Prestanome, testa di paglia, uomo di legno: burattini a parte, a grandi linee tutti sanno chi è il “parafulmine” che svolge il ruolo di amministratore senza esserlo davvero, mentre in realtà chi comanda è un diverso soggetto, cioè l’amministratore di fatto. Il vero problema sorge quando si tratta di attribuirgli le sue responsabilità civili e penali, ad esempio per appropriazioni indebite, frodi commerciali o illeciti fiscali. Cosa rischia l’amministratore di fatto, visto che non è lui l’organo che ricopre formalmente la carica?

Amministratore di fatto: il fenomeno

In una situazione fisiologica e perfettamente legale la figura dell’amministratore di diritto coincide con quella dell’amministratore di fatto: è il medesimo soggetto, legittimamente nominato dall’assemblea dei soci, che in forza dell’incarico ricevuto si occupa di amministrare la società in tutti i suoi vari aspetti: stipulare contratti, eseguire i pagamenti, elaborare le strategie produttive e di sviluppo commerciale e così via (tenendo presente che nelle aziende di maggiori dimensioni spesso non opera un amministratore unico, bensì un consiglio di amministrazione).

Invece in molte società che operano al di fuori degli schemi legali si crea volutamente un’artificiosa scissione tra l’amministratore formale – colui che appare come tale, e risulta presente nel Registro delle imprese – e l’amministratore di fatto: questo soggetto non compare ufficialmente (potremmo dire che “sta dietro”), ma in realtà è colui che decide tutto ciò che conta nell’azienda e dunque ha effettivamente in mano le redini della gestione.

Chi opera nel mondo imprenditoriale e commerciale sa bene che spesse volte la società con cui ha a che fare è “intestata” ad un certo soggetto, ma in realtà “appartiene” ad un altro, che è il suo vero titolare e proprietario. Ed è con lui che bisogna trattare e fare i conti. Quindi sia i dipendenti, sia i fornitori, sia i clienti ed anche gli estranei che possono entrare casualmente in contatto con l’impresa (ad esempio, per un risarcimento danni) devono sapere come comportarsi in tali casi.

Amministratore di fatto: chi è?

Dagli elementi che ti abbiamo anticipato risulta evidente che l’amministratore di fatto ha un essenziale ruolo ombra: è il soggetto che non ha ricevuto un incarico ufficiale, ma nonostante ciò gestisce effettivamente la società, al posto dell’amministratore di diritto – il prestanome di cui parlavamo all’inizio – e che ha soltanto un ruolo formale: tutte le decisioni importanti vengono prese dall’amministratore di fatto, e poi ratificate dal prestanome che figura nella carica.

» Obiettivo:
Riprendi il brano sull'amministratore di fatto e proseguilo a partire dall'ultima frase riportata. Le righe seguenti costituiscono un materiale a sé, distinto dal brano.

» Materiale:
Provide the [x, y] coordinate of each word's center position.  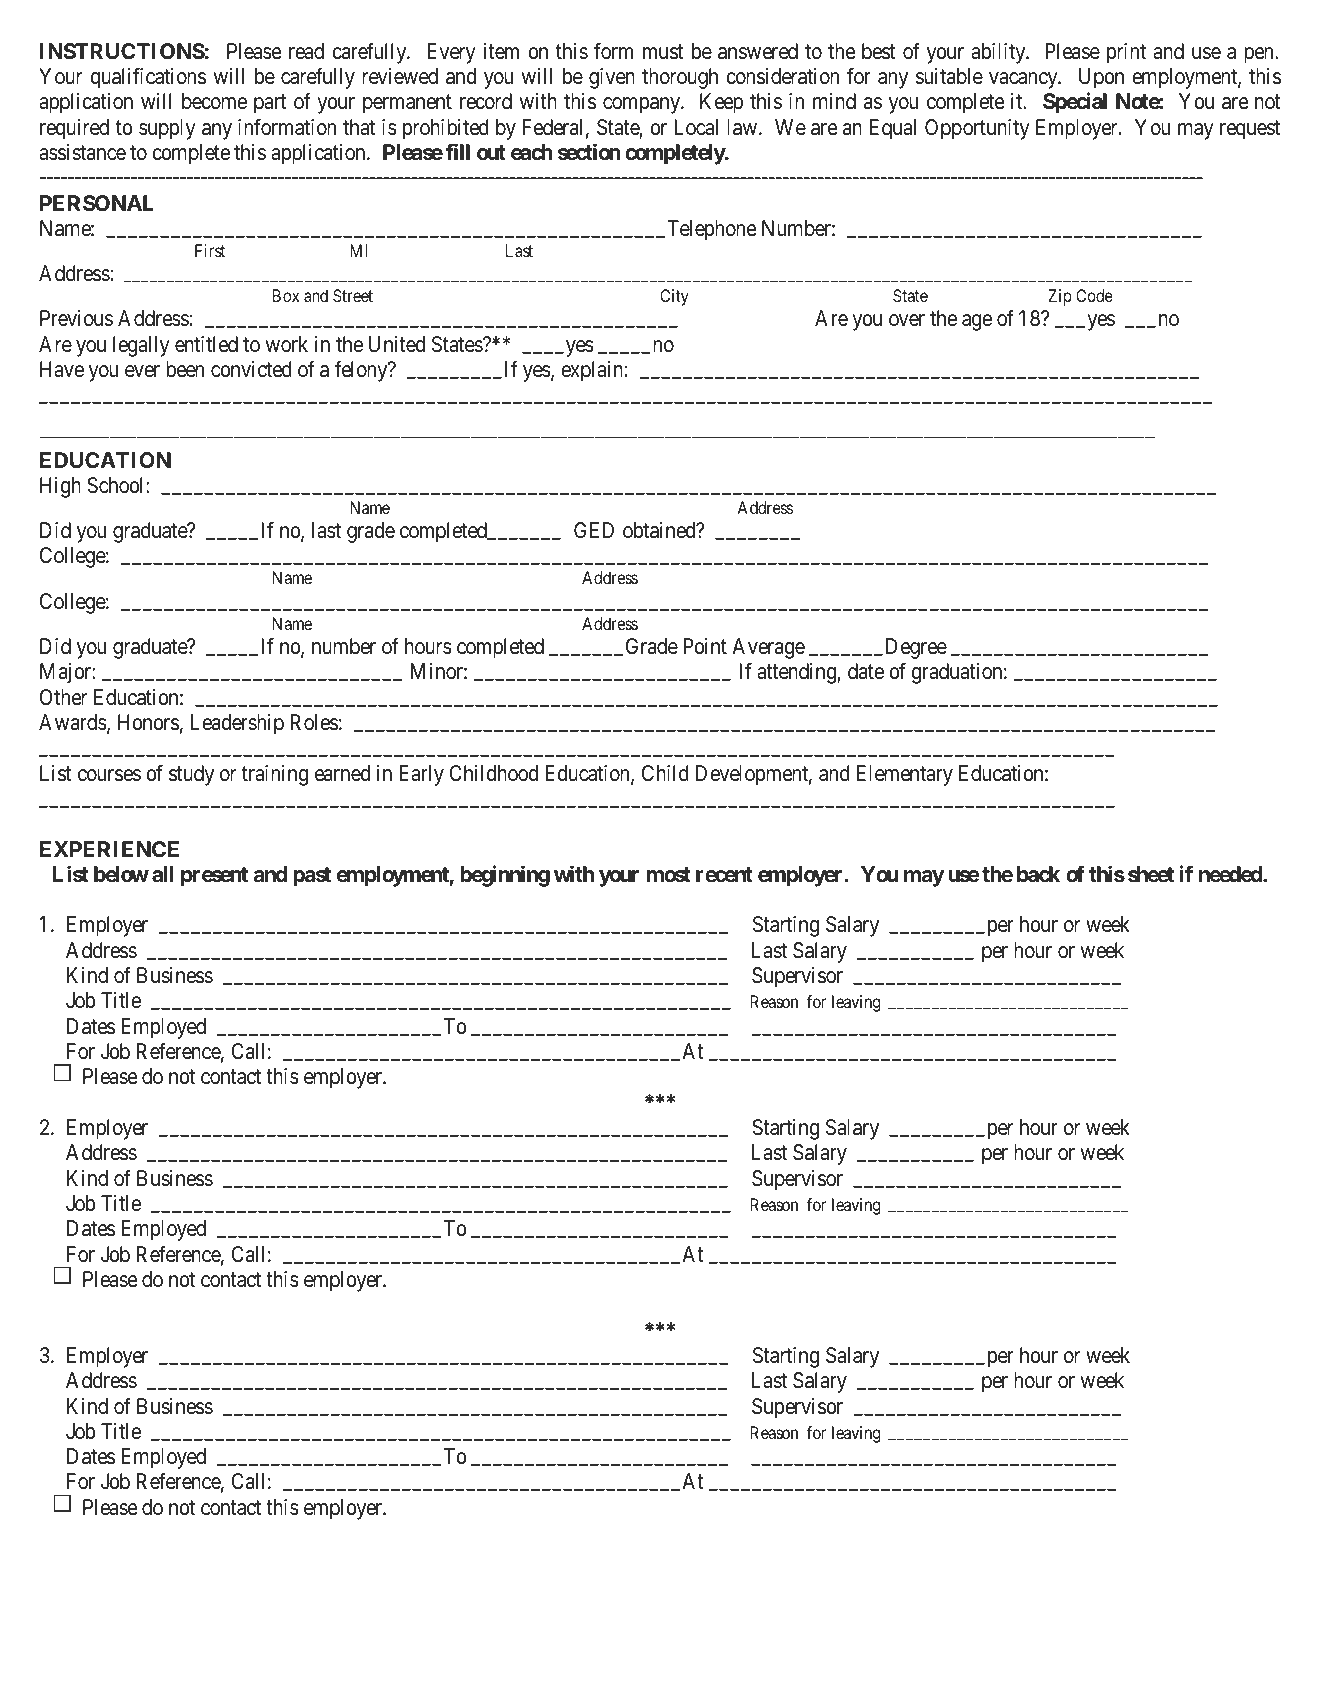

» Risposta:
Amministratore di fatto: quali responsabilità ha?

Una volta accertata la presenza in una società di un amministratore di fatto, egli risponde di tutte le sue condotte (azioni ed omissioni) al pari dell’amministratore di diritto e insieme ad esso, salvi i soli casi di violazioni specifiche commesse da ciascuno.

Questa responsabilità dell’amministratore di fatto gli viene attribuita direttamente dalla legge [1], sia nei confronti dei soci e della società stessa, sia verso i creditori sociali ed i terzi. L’art. 2392 del Codice civile dispone che «gli amministratori» – che vengono menzionati semplicemente come tali, quindi senza distinzione tra coloro che lo sono diritto e coloro che operano di fatto – «sono solidalmente responsabili verso la società dei danni derivanti dall’inosservanza di tali doveri».

I successivi articoli del Codice civile [2] precisano l’analoga responsabilità degli amministratori – anche quelli di fatto, come abbiamo appena visto – nei confronti dei soci, dei creditori sociali e dei terzi: tutti hanno diritto ad ottenere il risarcimento dei danni derivanti dalle condotte illecite compiute dagli amministratori, di diritto o di fatto che siano.

Amministratore di fatto: come riconoscerlo?

La giurisprudenza più recente, per individuare in quali casi ricorre la figura dell’amministratore di fatto e si ravvisa la sua conseguente responsabilità, adotta un criterio sostanziale, che è senza dubbio preferibile, avendo la società per prima violato il criterio formale, quando ha deciso di comunicare ufficialmente l’affidamento dell’amministrazione a un soggetto che è soltanto un mero prestanome.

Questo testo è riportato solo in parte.